Les transports en commun, bons pour l'environnement mais pas forcément pour la santé

Un bus TEC dans le centre de Namur
Un bus TEC dans le centre de Namur - © A. Louvigny - RTBF

Les transports en commun restent un moyen de déplacement très utilisé dans les grandes villes. Alternative écologique à la voiture, il est vivement encouragé de prendre le train, tram, métro, bus, afin de réduire la pollution et l'émission des gaz à effet de serre. Pourtant, si l’utilisation des transports en commun est une action favorable pour l’environnement, il en est moins sûr pour ce qui concerne la santé des navetteurs.

Un article de The Conversation, rédigé par un professeur de psychiatrie, fait le tour de plusieurs études qui mettent en avant le fait que l’usager de transport en commun a un niveau de stress plus élevé que la normale. Et surtout que ce stress est durable, donc d’autant plus nocif. Des études britanniques ont ainsi avancé des chiffres interpellants : les personnes se rendant à leur travail en transport en commun ont un niveau de stress deux à trois plus élevé. Avec certains modes de transport plus anxiogènes que d’autres, comme le bus, ou pire, le métro souterrain.

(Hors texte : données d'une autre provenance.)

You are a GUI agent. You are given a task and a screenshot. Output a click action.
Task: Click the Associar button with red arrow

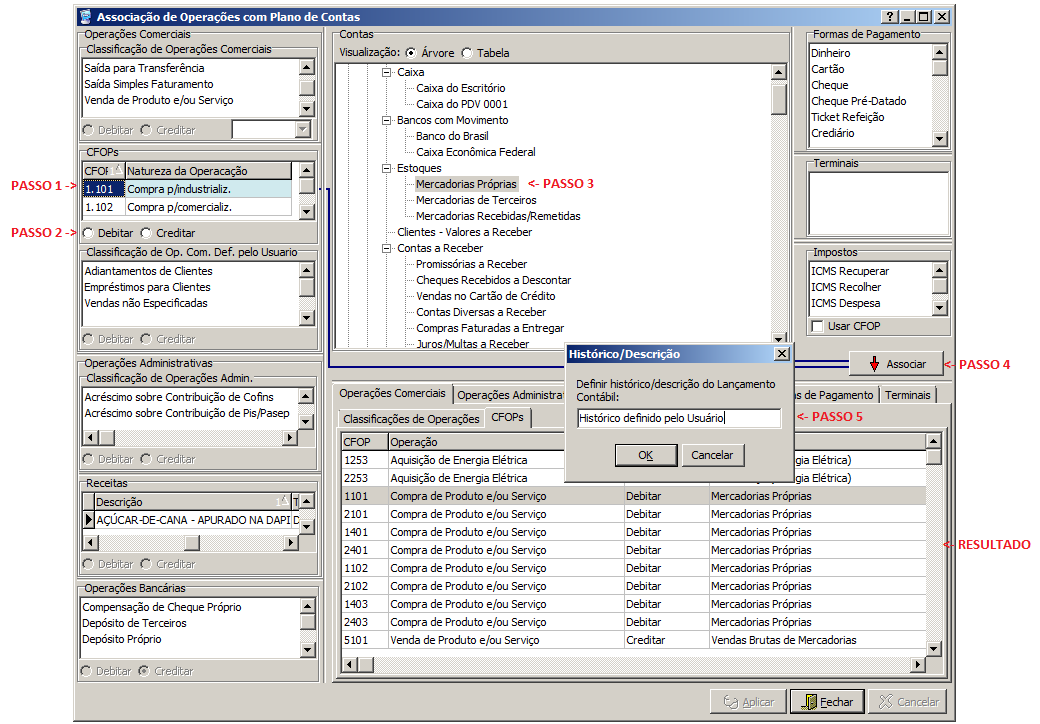(895, 364)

Retards et pannes imprévus sont des facteurs d’incertitude produisant un sentiment de vulnérabilité pour les personnes devant arriver à une heure précise, explique ainsi l’article. Avec, en parallèle, un sentiment d’insécurité de plus en plus présent, et renforcé par la menace d’attentats terroristes.

Des résultats scientifiques qui mettent en lumière un constat que de nombreux usagers se font quotidiennement : les transports en commun, c’est bien, mais il faudrait quand même que ce soit mieux organisé… Et surtout, que les différents modes de déplacement puissent mieux se combiner entre eux, notamment au niveau des correspondances.